I drew him out of the water (Exodus 1–2 and Psalm 124; Pentecost 13A)

With this Sunday’s Hebrew Scripture passage, we move on from the ancestral sagas that featured the three patriarchs of Israel (Abraham, Isaac, and Jacob) and their four matriarchs (Sarah and Rebekah, Leah and Rachel), as well as the twelve sons of Jacob, their sister Dinah, and the escapades in Egypt that proved to be their salvation. We move now into the story of Moses, who occupies a unique place in the story of Israel: Moses the lawgiver, Moses the prophet, Moses the teacher.

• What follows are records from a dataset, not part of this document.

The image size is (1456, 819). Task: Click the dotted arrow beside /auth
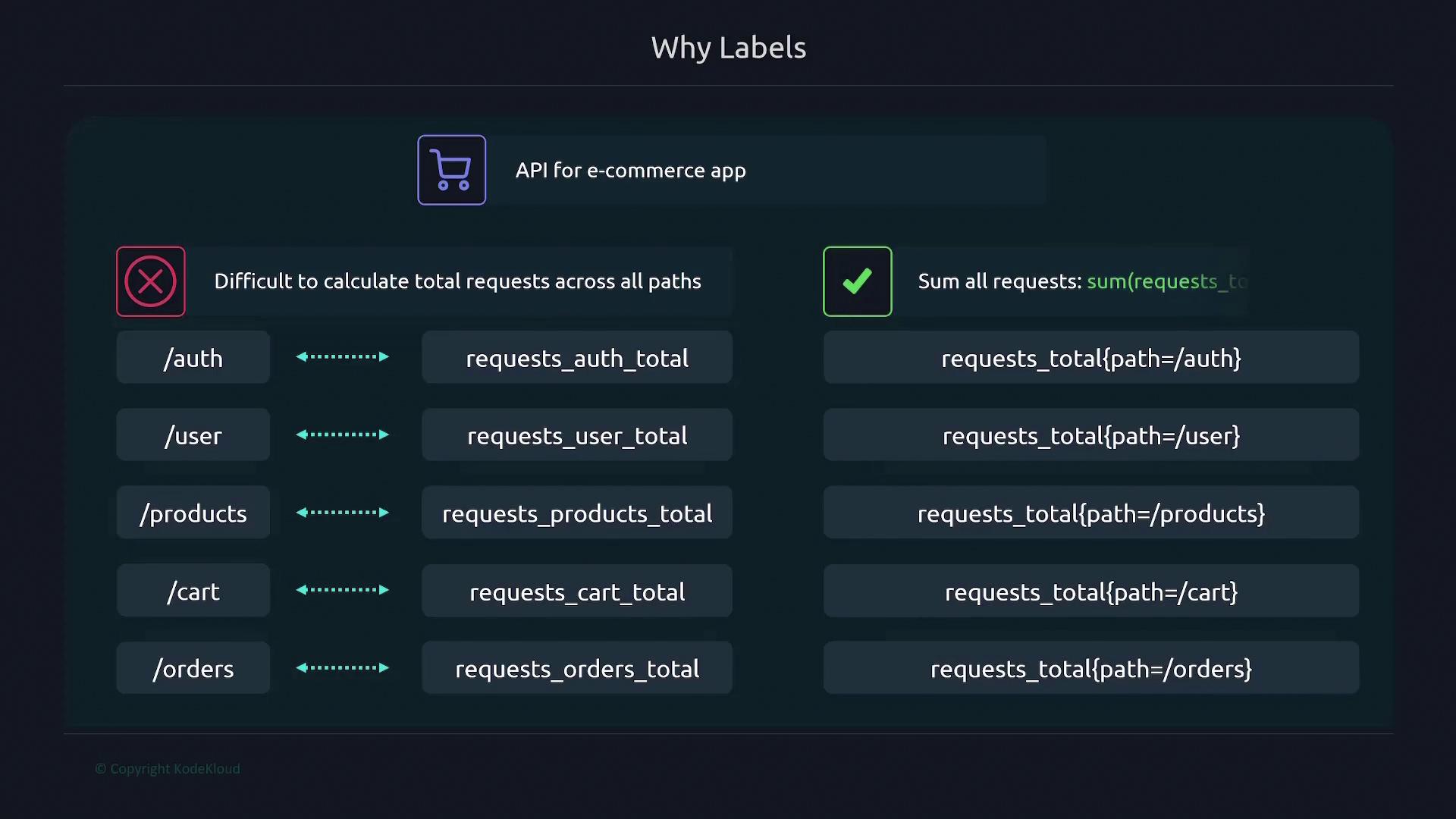[343, 356]
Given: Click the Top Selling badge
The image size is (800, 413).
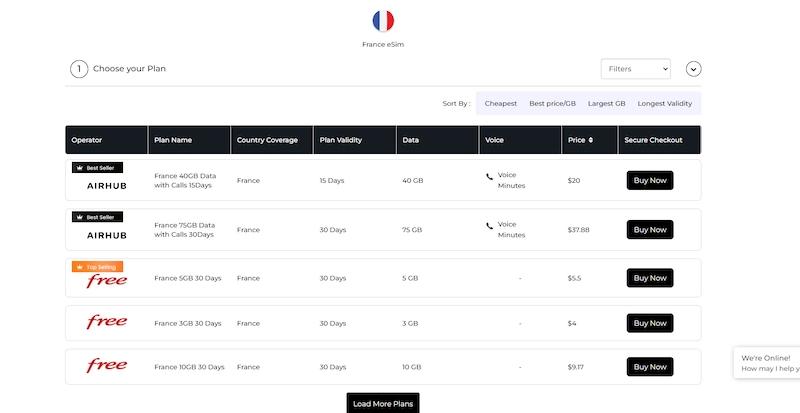Looking at the screenshot, I should click(x=96, y=267).
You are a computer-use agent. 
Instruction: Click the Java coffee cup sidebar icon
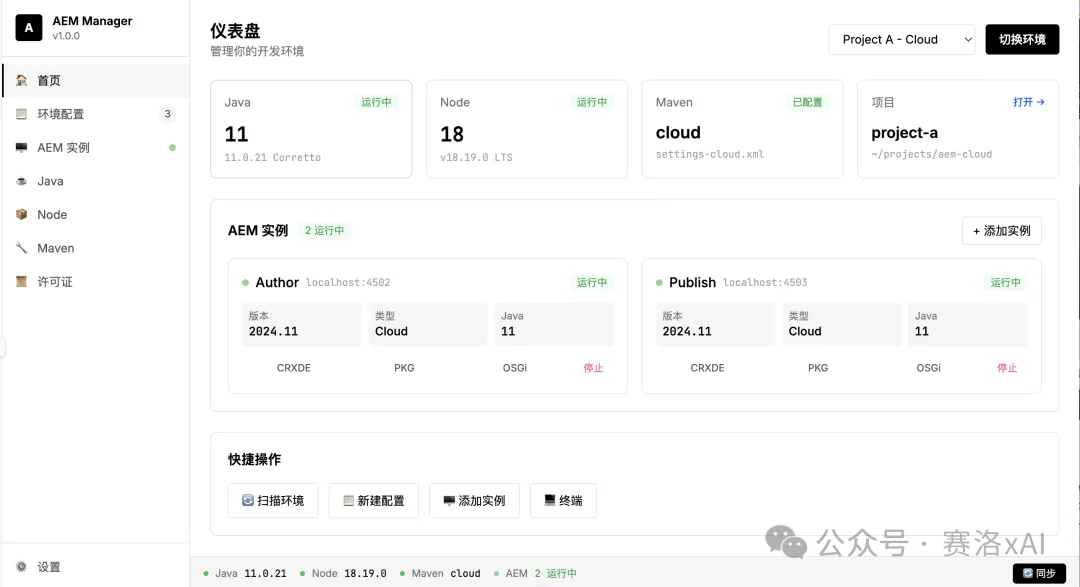point(21,181)
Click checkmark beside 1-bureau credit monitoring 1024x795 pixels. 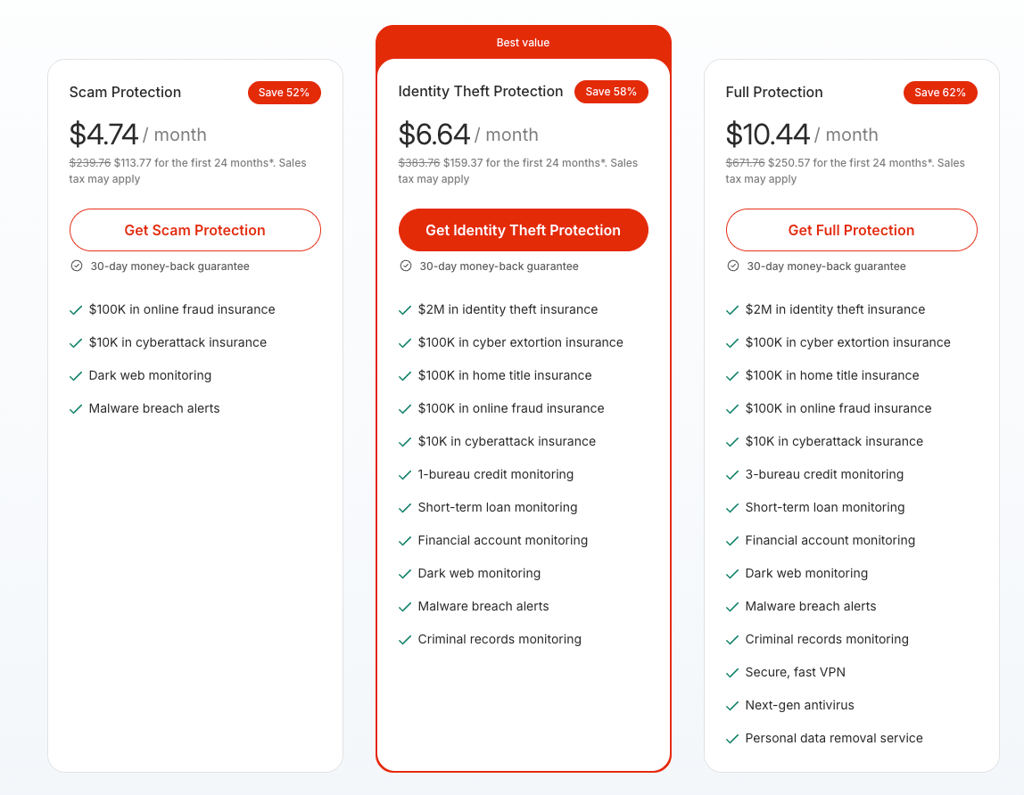click(405, 475)
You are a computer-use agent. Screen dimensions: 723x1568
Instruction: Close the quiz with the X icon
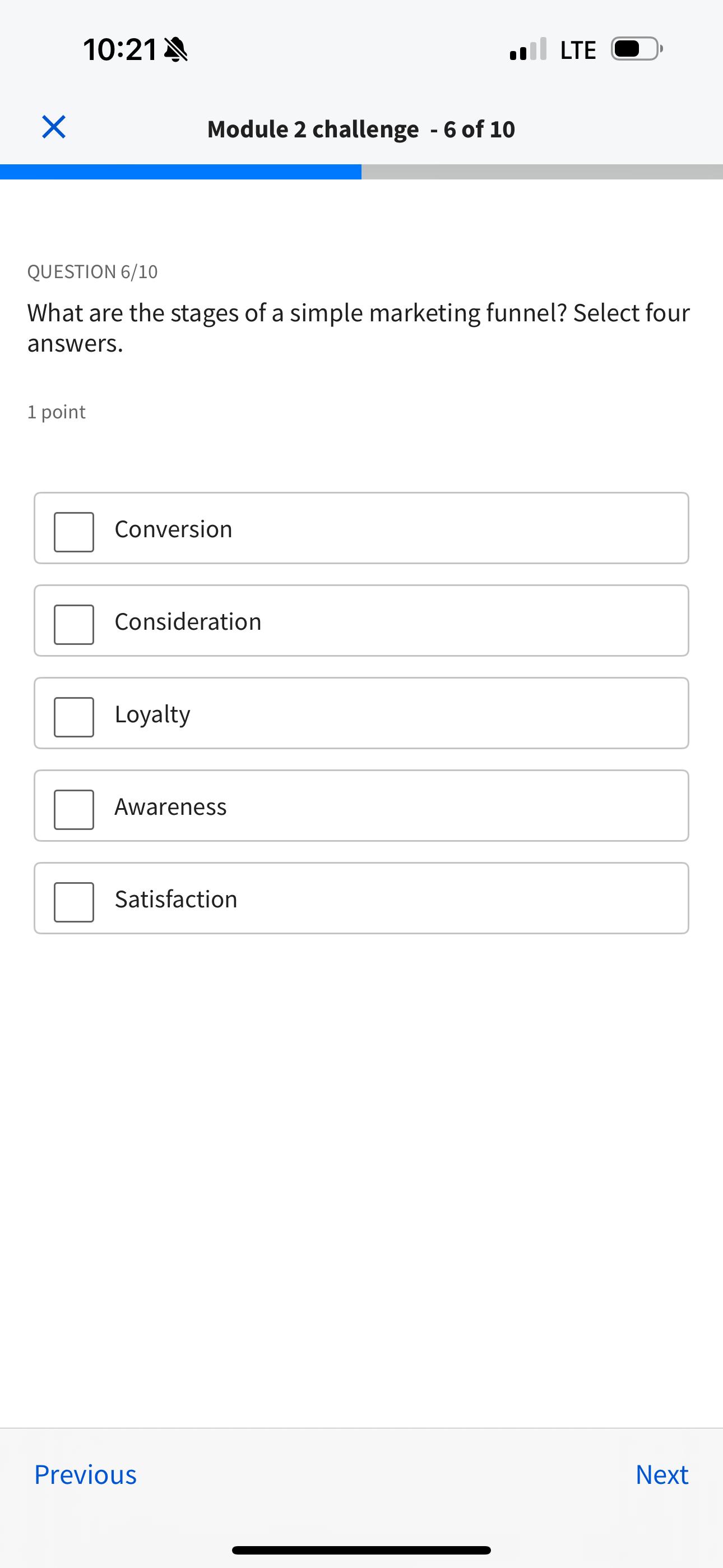click(x=54, y=127)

Whereas land has been the location for the Genesis stories, with movement happening between Chaldea (later Babylonia), Canaan (later Israel), and Egypt, water now enters the story in a significant way. Indeed, water is present and plays a prominent role in both readings from the Hebrew Scriptures that the lectionary provides for this coming Sunday (Exod 1:8–2:10; Psalm 124).

In the story told in Exodus, the situation of the Israelites is grim. Whilst life in the time of Joseph had been flourishing, in this story, “a new king arose over Egypt who did not know Joseph” (Exod 1:8). The situation of the Israelite descendants of Joseph was marred by envy (v.9), distrust and scheming (v.10), oppression (v.11), intensified fear (v.12), and the ruthless imposition of tasks (v.13).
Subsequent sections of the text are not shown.